*Desafío 1*
En las filas, reemplaza "hang-up button" por "end-call button" desde la línea que contiene "Click the Processes count 106" hasta la línea que contiene "point(86,649)". Reescribe esas líneas sin ningún otro cambio.

*Texto mostrado*

◇ ◇ ◇ ◇

Al acudir a estas trayectorias más largas, ligadas a otros tiempos y espacios que en principio parecen alejados de la realidad cotidiana de las economías populares de Argentina, quisiera, sin embargo, establecer ciertos vínculos que unen y nutren las prácticas y experiencias de un lugar y de otro, ya que como recuerda Bruno Latour (2008: 285), "ninguna interacción es lo que podría llamarse 'isotópica'"; por el contrario, "lo que actúa al mismo tiempo en cualquier lugar viene de muchos otros lugares, muchos materiales distantes y muchos actores lejanos", y también de muchos otros tiempos, ya que ninguna interacción es "sincrónica", sino que siempre se realiza gracias a la conexión con entidades de otros tiempos (Latour, 2008: 286). Es importante resaltar que, para las mujeres migrantes que integran la economía popular, estos modos de ganarse la vida ligados al cuentapropismo, al comercio y a la venta informal no eran una novedad, como sí lo fueron para las poblaciones nativas que, hacia finales de la década de 1990, debieron "inventarse" formas de ganarse la vida frente a la creciente desintegración del mundo asalariado formal. Para estas mujeres, dichas formas de comercio y actividad venían "migrando" con ellas a través de trayectorias familiares y de vida mucho más largas, es decir, formaban parte de sus experiencias y de sus recursos incluso antes de migrar. Formas de hacer, saberes prácticos, técnicas y conocimientos aprendidos en otros tiempos y en otros espacios, se tornaron en una fuente de saber específico, "un saber hacer, un acervo experiencial, que se tiene a mano" (Gago, 2014: 255) y que fue reutilizado frente a los avatares de la nueva situación.
El saber-hacer migrante en trama con la política local
Durante mi trabajo de campo pude registrar cómo esos conocimientos se vincularon con procesos políticos, territoriales y económicos locales. En otras palabras, pude registrar cómo este saber-hacer migrante -nutrido de largas trayectorias en la economía informal- había "teñido" (Gago, 2016) el desarrollo de la economía popular en Argentina. Uno de los ámbitos en donde pude acompañar etnográficamente esta relación fue en el comercio ambulante y las ferias populares. Por ejemplo, a lo largo de los casi diez años que transité por Las Tablitas, en los alrededores del dispensario y la escuela vi crecer y multiplicarse una gran variedad de puestos ambulantes en los cuales vecinas bolivianas vendían distintos productos comestibles, aprovechando la afluencia diaria que convocan esos edificios. Recuerdo que la primera vez que pasé por allí, la feria me produjo un impacto muy particular: hacía poco tiempo había viajado a Bolivia y ver los puestos uno al lado del otro me retrotrajo de inmediato a los mercados de La Paz. Los productos que vendían y el modo en el que estaban acomodados, el formato y los colores de los puestos, la vestimenta de las vendedoras, todo era igual a lo que yo recordaba de estos mercados, "un mundo plural y abigarrado que impacta inmediatamente al visitante de [esta] ciudad", tal como lo describe Silvia Rivera Cusicanqui (2004: 71). Verónica Gago (2014: 229) plantea algo similar en relación con la villa 1.11.14 de la ciudad de Buenos Aires. Según su lectura, esta villa "parece arrastrar a Buenos Aires un pedazo de Bolivia". Tanto en el caso de la villa como en el de la feria, la impronta boliviana resulta innegable.

◇ ◇ ◇ ◇

Datos sobre la localización de objetivos visibles

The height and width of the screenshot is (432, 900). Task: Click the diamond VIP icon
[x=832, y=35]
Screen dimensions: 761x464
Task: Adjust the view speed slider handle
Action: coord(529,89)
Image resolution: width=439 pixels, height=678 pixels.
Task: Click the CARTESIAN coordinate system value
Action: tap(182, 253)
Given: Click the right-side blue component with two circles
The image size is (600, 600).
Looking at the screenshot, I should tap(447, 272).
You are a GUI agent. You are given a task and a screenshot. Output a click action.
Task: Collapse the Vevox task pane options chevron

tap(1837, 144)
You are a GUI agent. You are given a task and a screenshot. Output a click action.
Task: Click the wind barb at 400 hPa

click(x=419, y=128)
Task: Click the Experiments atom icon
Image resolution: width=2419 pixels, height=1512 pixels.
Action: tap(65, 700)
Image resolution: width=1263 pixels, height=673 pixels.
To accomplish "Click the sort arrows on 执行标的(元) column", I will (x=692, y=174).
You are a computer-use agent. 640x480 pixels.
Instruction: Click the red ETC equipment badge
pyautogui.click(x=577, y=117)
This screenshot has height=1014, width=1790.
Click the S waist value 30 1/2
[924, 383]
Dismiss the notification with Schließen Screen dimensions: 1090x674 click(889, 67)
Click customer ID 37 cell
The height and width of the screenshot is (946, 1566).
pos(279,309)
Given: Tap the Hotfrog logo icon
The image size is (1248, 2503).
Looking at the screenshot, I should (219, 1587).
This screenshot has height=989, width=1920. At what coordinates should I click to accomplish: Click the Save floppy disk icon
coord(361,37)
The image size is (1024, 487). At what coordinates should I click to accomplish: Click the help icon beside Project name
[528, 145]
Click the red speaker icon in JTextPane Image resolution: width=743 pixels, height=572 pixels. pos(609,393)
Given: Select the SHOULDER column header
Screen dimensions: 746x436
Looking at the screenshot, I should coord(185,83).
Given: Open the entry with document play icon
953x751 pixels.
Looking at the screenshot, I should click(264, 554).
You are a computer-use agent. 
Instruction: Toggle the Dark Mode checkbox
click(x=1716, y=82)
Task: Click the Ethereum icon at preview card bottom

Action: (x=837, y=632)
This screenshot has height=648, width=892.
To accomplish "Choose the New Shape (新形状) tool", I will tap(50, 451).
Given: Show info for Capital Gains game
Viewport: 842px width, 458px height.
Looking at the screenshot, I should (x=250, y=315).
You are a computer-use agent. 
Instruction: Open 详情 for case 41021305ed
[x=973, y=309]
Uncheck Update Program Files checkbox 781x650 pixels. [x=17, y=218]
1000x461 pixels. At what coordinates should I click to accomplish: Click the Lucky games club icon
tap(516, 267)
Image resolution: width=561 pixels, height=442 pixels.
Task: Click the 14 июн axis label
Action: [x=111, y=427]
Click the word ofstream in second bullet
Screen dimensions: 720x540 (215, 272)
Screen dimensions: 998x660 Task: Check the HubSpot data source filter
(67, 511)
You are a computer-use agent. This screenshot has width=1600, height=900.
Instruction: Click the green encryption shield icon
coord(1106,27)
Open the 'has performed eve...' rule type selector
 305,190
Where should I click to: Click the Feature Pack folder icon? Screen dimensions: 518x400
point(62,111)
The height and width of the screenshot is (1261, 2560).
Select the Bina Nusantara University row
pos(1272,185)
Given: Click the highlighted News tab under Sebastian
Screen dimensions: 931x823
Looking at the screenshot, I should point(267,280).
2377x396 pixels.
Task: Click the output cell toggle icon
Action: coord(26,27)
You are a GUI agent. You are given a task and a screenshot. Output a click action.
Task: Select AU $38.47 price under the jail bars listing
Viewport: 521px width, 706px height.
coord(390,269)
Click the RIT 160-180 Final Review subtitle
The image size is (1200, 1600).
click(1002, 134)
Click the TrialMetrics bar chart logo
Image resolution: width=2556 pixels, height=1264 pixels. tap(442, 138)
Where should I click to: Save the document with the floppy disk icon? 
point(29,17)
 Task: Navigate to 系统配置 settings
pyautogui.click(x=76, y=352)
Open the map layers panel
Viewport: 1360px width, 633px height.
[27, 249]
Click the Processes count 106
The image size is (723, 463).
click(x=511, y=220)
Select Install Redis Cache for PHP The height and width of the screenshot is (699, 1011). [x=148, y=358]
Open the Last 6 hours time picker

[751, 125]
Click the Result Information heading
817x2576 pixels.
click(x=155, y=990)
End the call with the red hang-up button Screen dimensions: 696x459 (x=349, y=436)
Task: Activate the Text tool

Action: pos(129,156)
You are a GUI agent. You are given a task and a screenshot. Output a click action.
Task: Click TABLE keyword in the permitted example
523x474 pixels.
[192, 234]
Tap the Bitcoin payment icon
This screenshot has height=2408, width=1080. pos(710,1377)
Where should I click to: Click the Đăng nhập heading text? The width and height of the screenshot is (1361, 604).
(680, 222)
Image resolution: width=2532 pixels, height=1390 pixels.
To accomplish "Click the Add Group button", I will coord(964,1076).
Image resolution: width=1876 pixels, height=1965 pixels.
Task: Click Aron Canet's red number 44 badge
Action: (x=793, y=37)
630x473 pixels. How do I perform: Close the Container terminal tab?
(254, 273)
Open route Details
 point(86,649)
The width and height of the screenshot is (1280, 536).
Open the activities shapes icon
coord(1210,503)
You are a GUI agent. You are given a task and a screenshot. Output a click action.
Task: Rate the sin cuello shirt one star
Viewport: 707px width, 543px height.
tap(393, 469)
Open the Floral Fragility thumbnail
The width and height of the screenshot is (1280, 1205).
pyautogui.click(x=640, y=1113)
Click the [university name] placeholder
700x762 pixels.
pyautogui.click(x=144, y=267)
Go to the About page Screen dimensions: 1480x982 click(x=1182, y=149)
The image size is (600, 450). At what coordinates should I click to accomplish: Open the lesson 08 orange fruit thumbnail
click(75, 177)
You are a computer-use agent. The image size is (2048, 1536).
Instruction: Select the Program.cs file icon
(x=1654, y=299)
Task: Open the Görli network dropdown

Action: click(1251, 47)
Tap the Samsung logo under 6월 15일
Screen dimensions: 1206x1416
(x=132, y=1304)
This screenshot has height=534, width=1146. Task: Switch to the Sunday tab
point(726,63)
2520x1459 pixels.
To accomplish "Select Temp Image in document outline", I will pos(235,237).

◇ ◇ ◇ ◇

*Desafío 2*
Prolonga el texto sobre el saber-hacer de las mujeres migrantes en la economía popular argentina a partir de donde termina.

*Resultado de la tarea 1*
Click the Processes count 106
The image size is (723, 463).
click(x=511, y=220)
Select Install Redis Cache for PHP The height and width of the screenshot is (699, 1011). [x=148, y=358]
Open the Last 6 hours time picker

[751, 125]
Click the Result Information heading
817x2576 pixels.
click(x=155, y=990)
End the call with the red end-call button Screen dimensions: 696x459 (x=349, y=436)
Task: Activate the Text tool

Action: pos(129,156)
You are a GUI agent. You are given a task and a screenshot. Output a click action.
Task: Click TABLE keyword in the permitted example
523x474 pixels.
[192, 234]
Tap the Bitcoin payment icon
This screenshot has height=2408, width=1080. pos(710,1377)
Where should I click to: Click the Đăng nhập heading text? The width and height of the screenshot is (1361, 604).
(680, 222)
Image resolution: width=2532 pixels, height=1390 pixels.
To accomplish "Click the Add Group button", I will coord(964,1076).
Image resolution: width=1876 pixels, height=1965 pixels.
Task: Click Aron Canet's red number 44 badge
Action: (x=793, y=37)
630x473 pixels. How do I perform: Close the Container terminal tab?
(254, 273)
Open route Details
 point(86,649)

*Resultado de la tarea 2*
Entre mis interlocutoras peruanas, este saber-hacer resultó sumamente valioso a la hora de sostener (y ampliar) sus emprendimientos. En sus modos de hacer, muchos de estos emprendimientos se valían de formas, técnicas, éticas y estéticas aprendidas en Perú que las mujeres ponían a jugar en y hacían dialogar con las formas y posibilidades que el nuevo contexto les otorgaba. Por ejemplo, cada vez que alguna vecina quería probar suerte elaborando algún plato para un evento (como los partidos de fútbol de los fines de semana o los "feriazos" de los que participaban junto al Movimiento Evita), las mujeres con más experiencia les explicaban cómo calcular el tamaño de las porciones, cómo calcular los costos y cómo fijar un precio que diera ganancia. "Es importante no vender tan barato, así puedes recuperar tu capital y tener tu ganancia, pero tampoco tan caro, así se vende", solían explicar. "Además hay que calcular el tiempo que lleva la elaboración, porque hay algunos platos que no son fáciles, sino que llevan su buen tiempo", recomendaban, apelando a los conocimientos que habían adquirido trabajando desde chicas en la elaboración y venta de comida en Perú. Según Rivera Cusicanqui (2004: 77), Tassi, Medeiros, Rodriguez-Carmona y Ferrufino, (2013), la transmisión de estos saberes a través de vínculos de consanguineidad, afinidad, paisanaje y gremio, es una de las formas en que las mujeres migrantes tejen "redes horizontales" propias de la lógica comunitaria. El éxito de los emprendimientos comerciales, como sostiene la autora y como he podido corroborar en campo, depende en gran medida de la transmisión de estos conocimientos y el tejido de estas redes (Rivera, 2004: 119).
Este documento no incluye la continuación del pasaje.